Prostate Cancer (PCa) is a complex and heterogeneous disease. The androgen receptor (AR) and the signal transducer and activator of transcription 3 (STAT3) could be effective targets for PCa therapy. STAT3, a cytoplasmatic latent transcription factor, is a hub protein for several oncogenic signalling pathways and up-regulates the expression of numerous genes involved in tumor cell proliferation, angiogenesis, metastasis and cell survival. STAT3 activity can be modulated by several Post-Translational Modifications (PTMs) which reflect particular cell conditions and may be implicated in PCa development and progression. The aim of this work was to analyze STAT3 PTMs at different tumor stages and their relationship with STAT3 cellular functions. For this purpose, sixty-five prostatectomy, Formalin-fixed paraffin-embedded (FFPE) specimens, classified with different Gleason Scores, were subjected to immunoblotting, immunofluorescence staining and RT-PCR analysis. All experiments were carried out in matched non-neoplastic and neoplastic tissues. Data obtained showed different STAT3 PTMs profiles among the analyzed tumor grades which correlate with differences in the amount and distribution of specific STAT3 interactors as well as the expression of STAT3 target genes. These results highlight the importance of PTMs as an additional biomarker for the exactly evaluation of the PCa stage and the optimal treatment of this disease.
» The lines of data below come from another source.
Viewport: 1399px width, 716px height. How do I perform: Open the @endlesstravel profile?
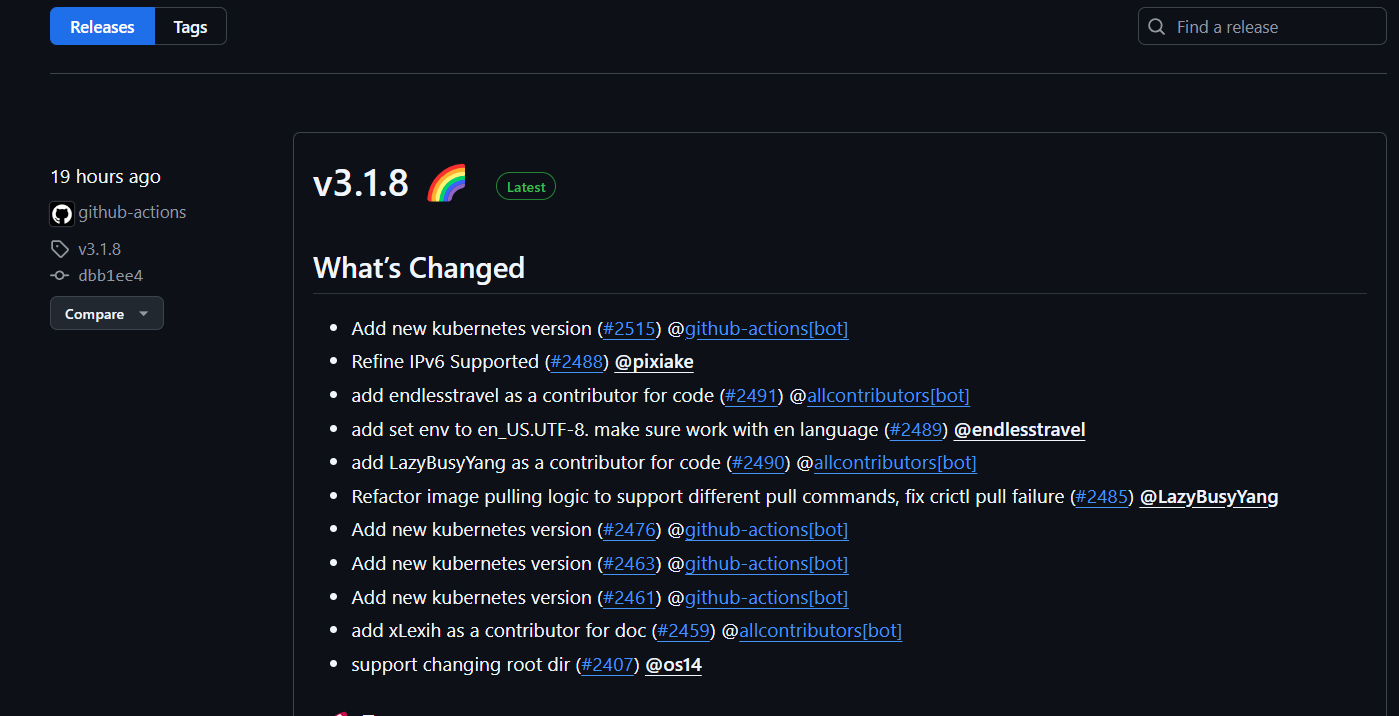[x=1020, y=430]
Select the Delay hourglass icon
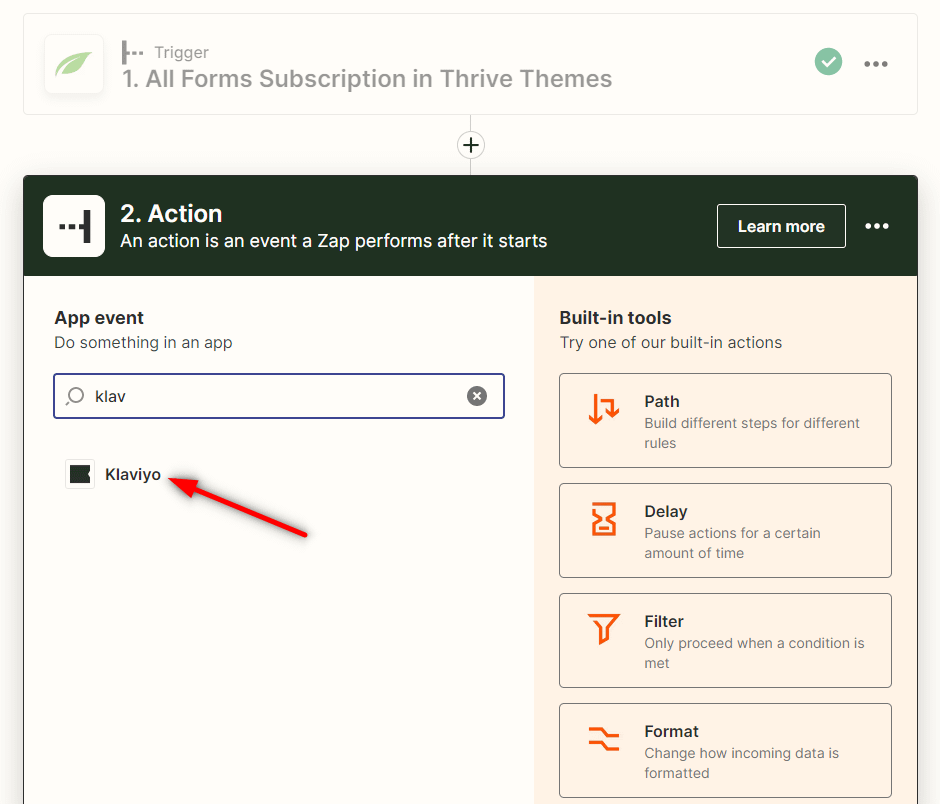This screenshot has height=804, width=940. (x=604, y=520)
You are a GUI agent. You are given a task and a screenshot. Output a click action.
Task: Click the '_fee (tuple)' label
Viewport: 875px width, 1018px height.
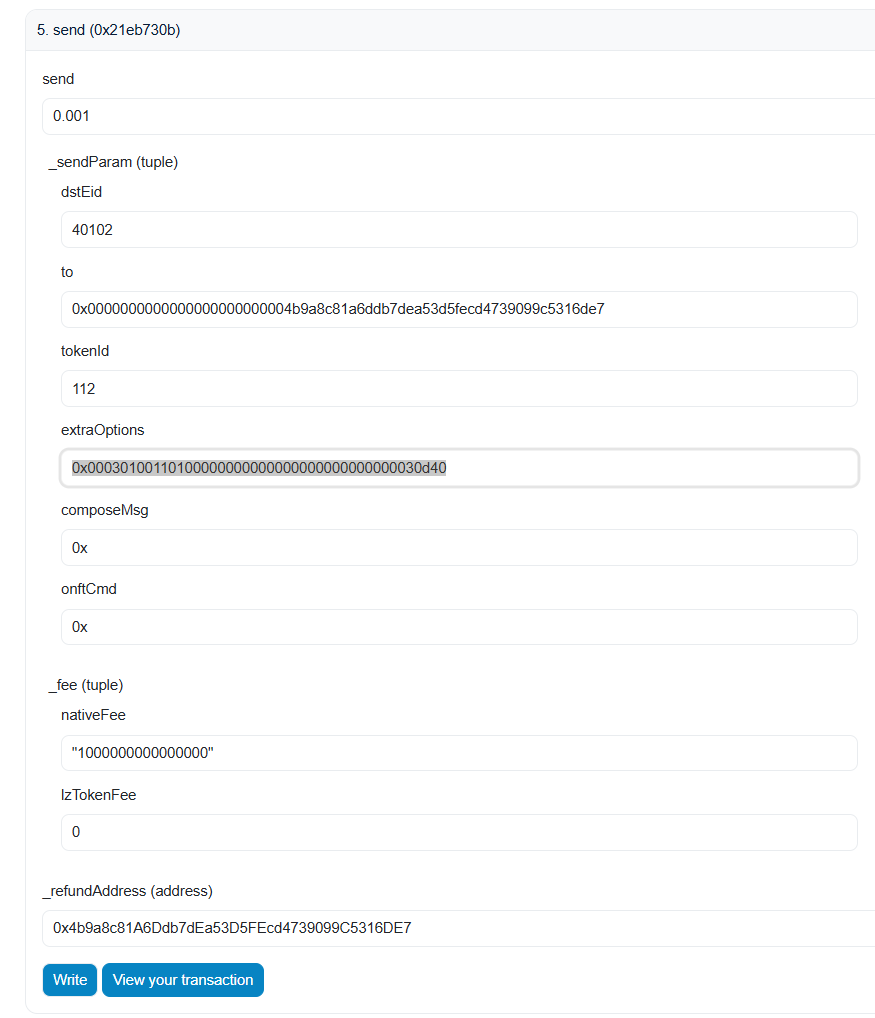coord(86,685)
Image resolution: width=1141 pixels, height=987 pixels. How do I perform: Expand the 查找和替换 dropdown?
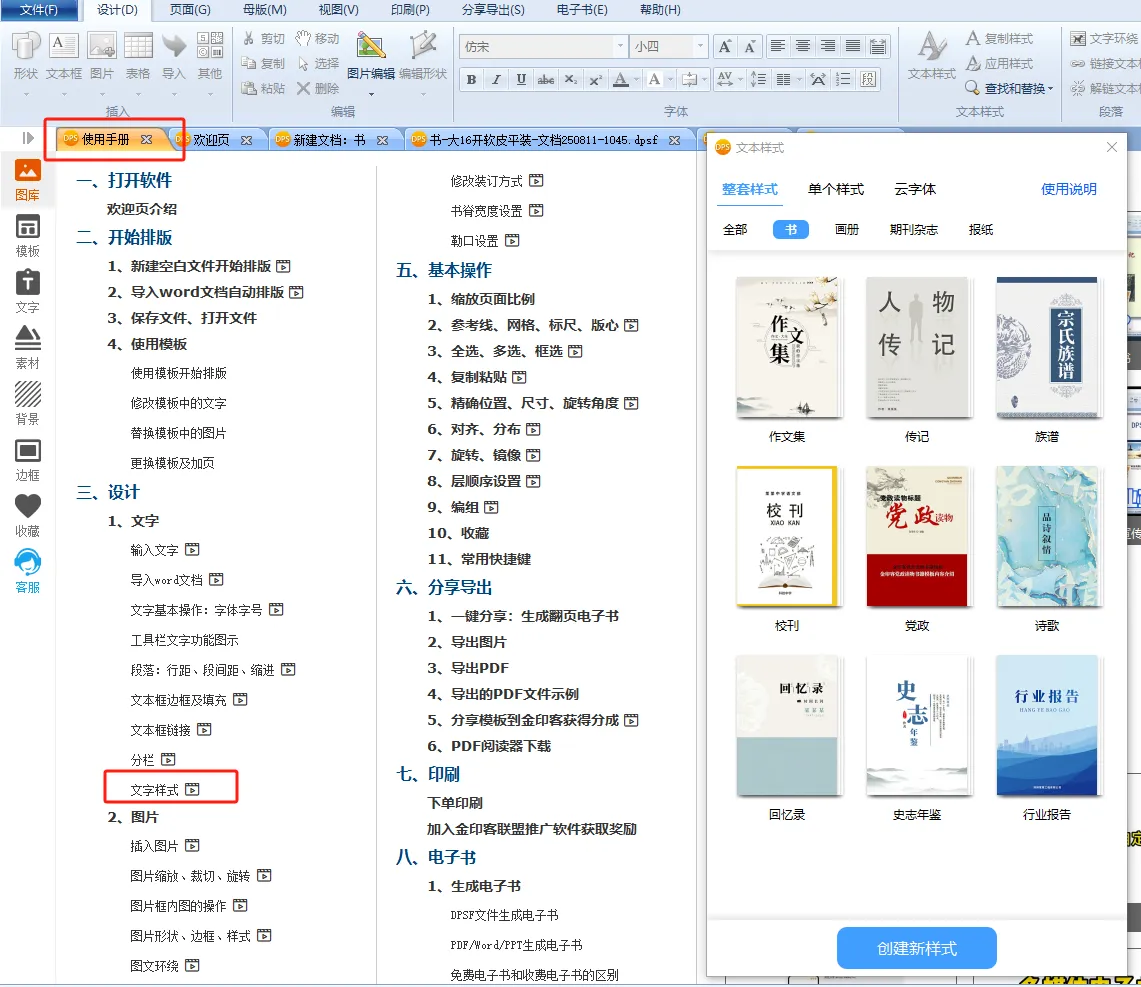1050,89
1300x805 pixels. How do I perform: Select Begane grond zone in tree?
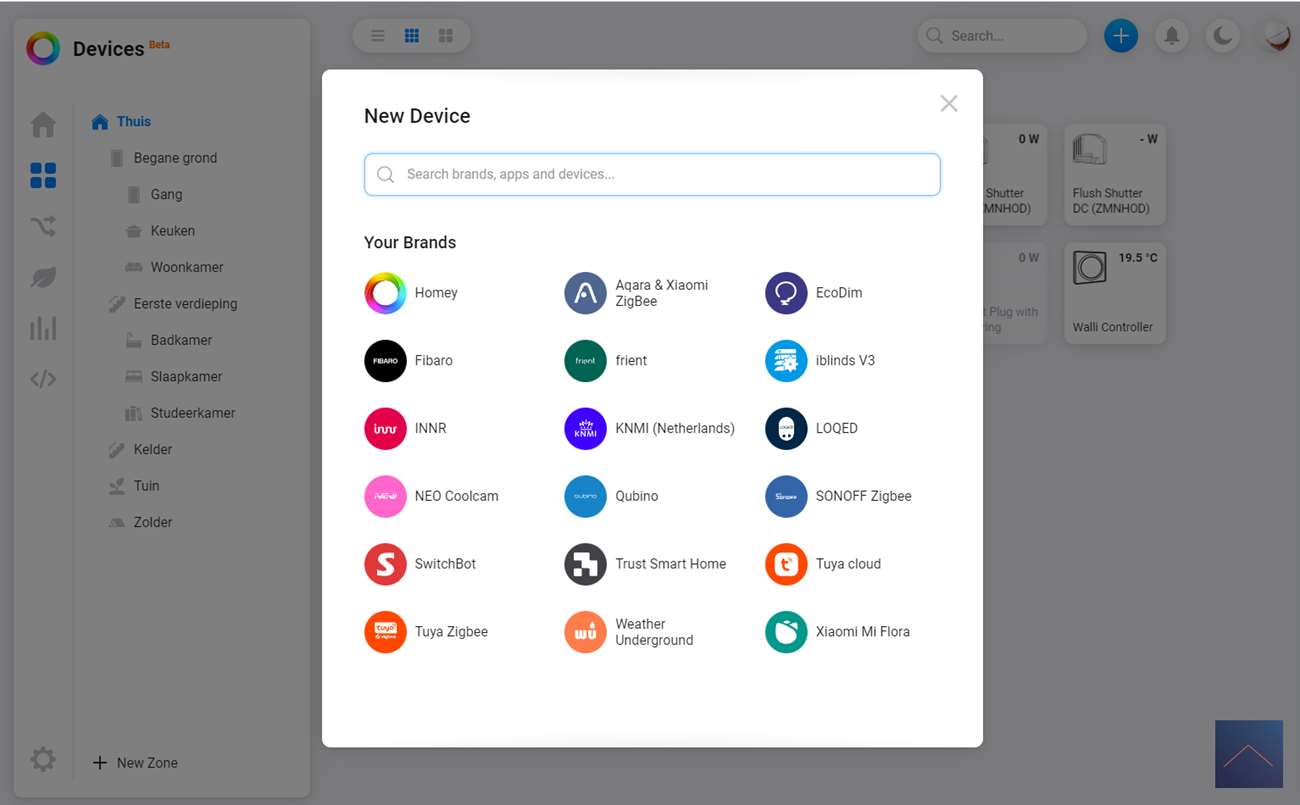[x=175, y=158]
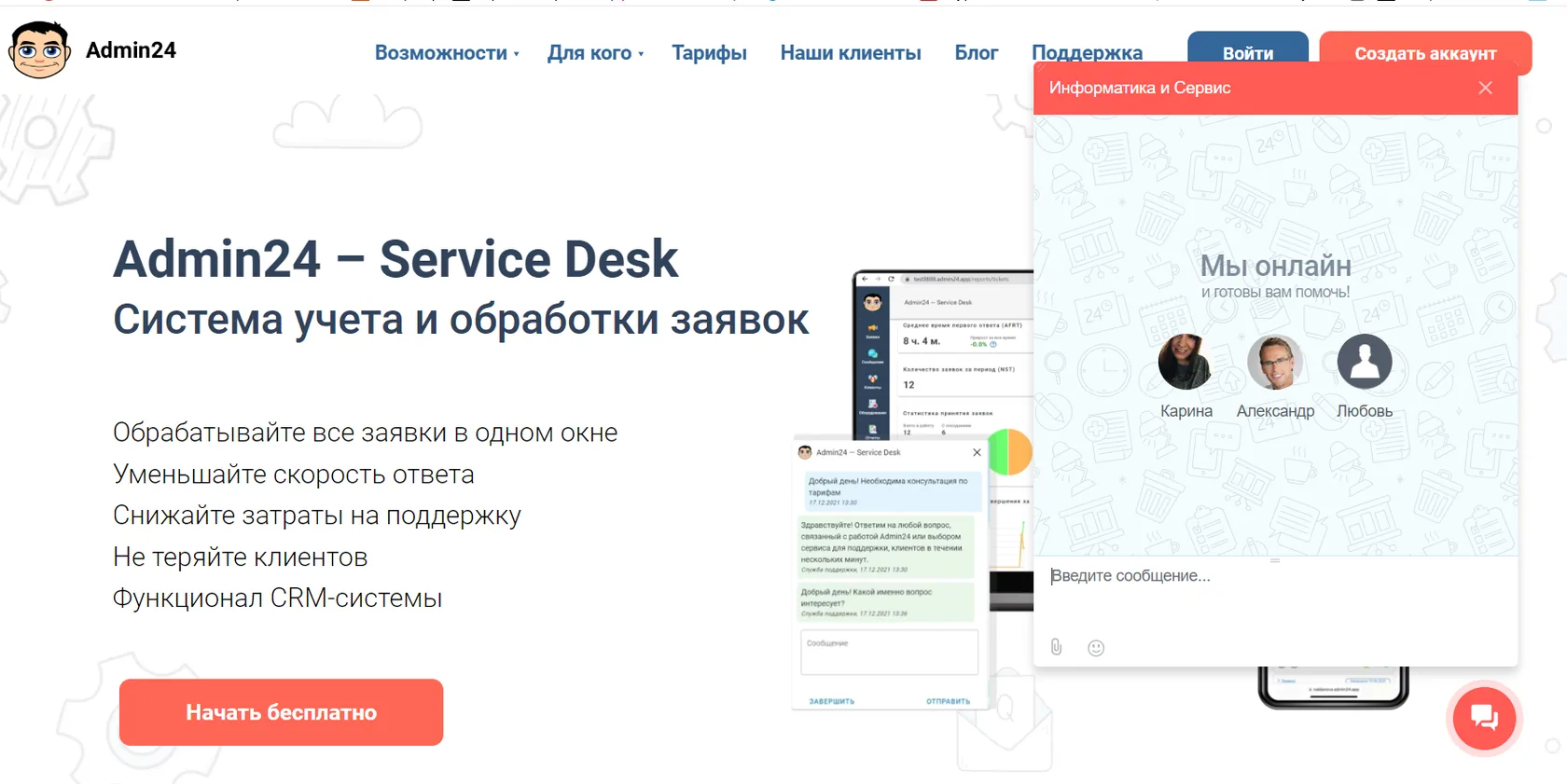
Task: Open the Поддержка menu item
Action: [x=1087, y=53]
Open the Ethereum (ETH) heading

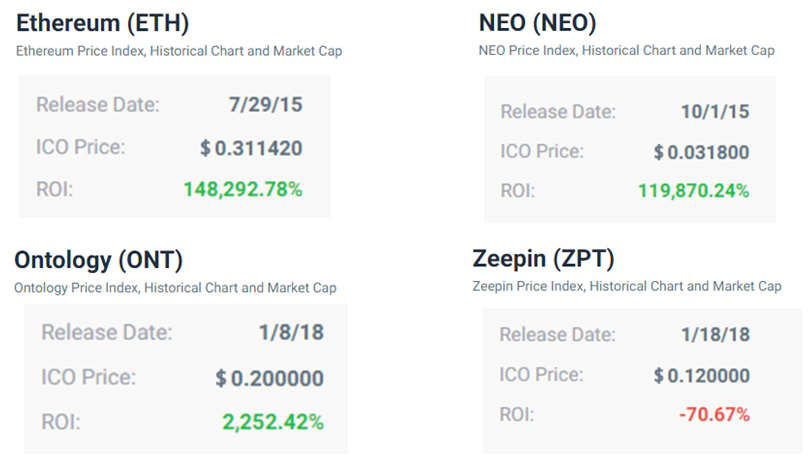point(103,23)
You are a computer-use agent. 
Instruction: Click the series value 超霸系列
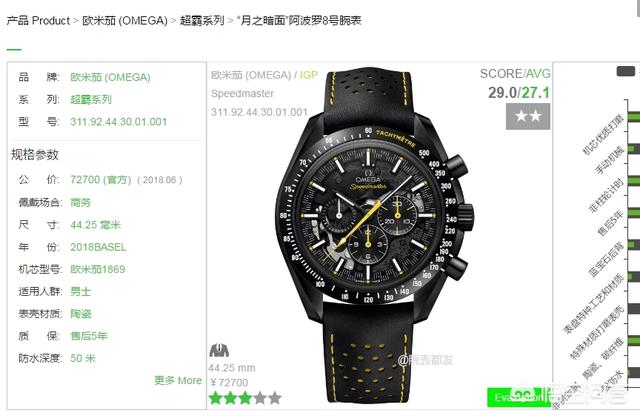click(91, 99)
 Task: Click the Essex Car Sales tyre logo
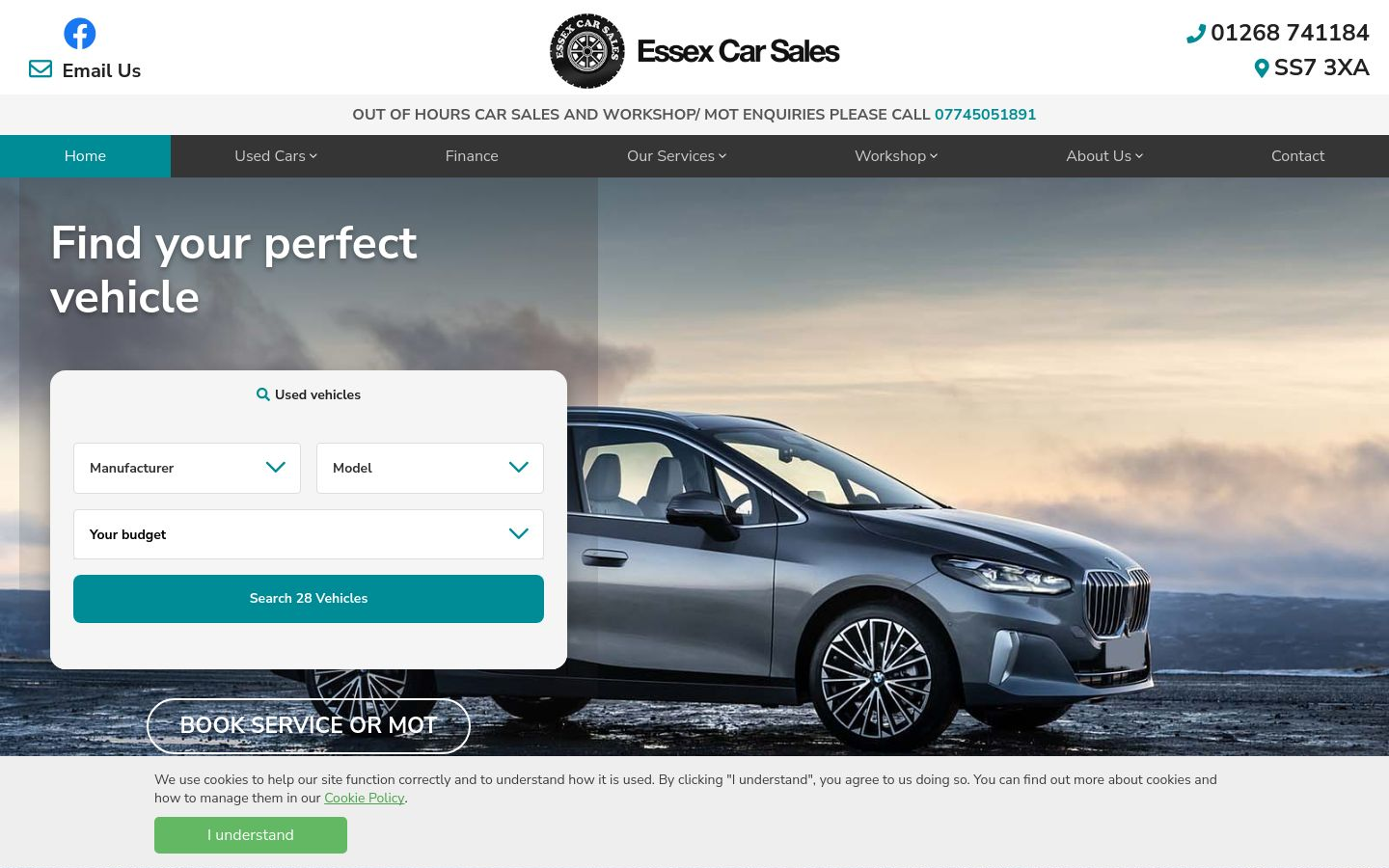point(587,51)
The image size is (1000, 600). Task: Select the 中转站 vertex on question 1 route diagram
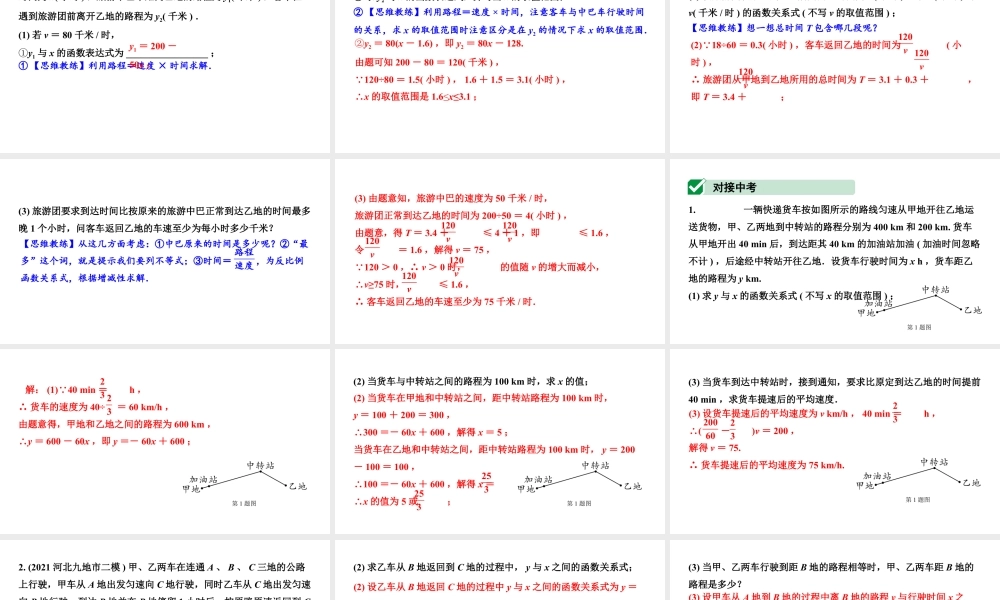(935, 295)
Keywords: STAT3, PTMs, signaling pathways, prostate cancer, biomarkers

INTRODUCTION

Prostate Cancer (PCa) is worldwide one of the most common male tumors. About 95% of prostate cancers are adenocarcinoma. PCa is characterized by an evident clinical, histological and biological heterogeneity. Clinically PCa goes from “latent” to an “aggressive” form. The “latent” form, a slow-growing tumor, appears histologically differentiated and indolent, without any symptoms. On the contrary, the aggressive form is a fast-growing tumor with a lethal progression [1, 2]. The identification of the PCa type is an important step for the optimal treatment and for the decrease of the morbidity and mortality incidence. Recently, the early stage detection is based mostly on the evaluation of the Prostate Specific Antigen (PSA) serum levels in patients. However, the most important limitation of PSA is its poor specificity. PSA concentration can be elevated also in non-malignant conditions such as prostatitis and benign prostatic hypertrophy [3]. Actually, all the parameters used in urology, PSA levels, Gleason Score classification and TNM system, are not sufficient to predict the tumor progression types [4]. Therefore, the clinicians and researchers are interested in finding more precise and sensitive biomarkers suitable for PCa diagnosis as well as prognosis and therapy. In this scenario, many data suggest a crucial role of cytokines and growth factor pathways in prostate cancer progression and in the development of therapy resistance [58]. A key central player of these signaling pathways is the protein Signal Transducer and Activator of Transcription 3 (STAT3) which was found constitutively activated in many cancer types including PCa [9].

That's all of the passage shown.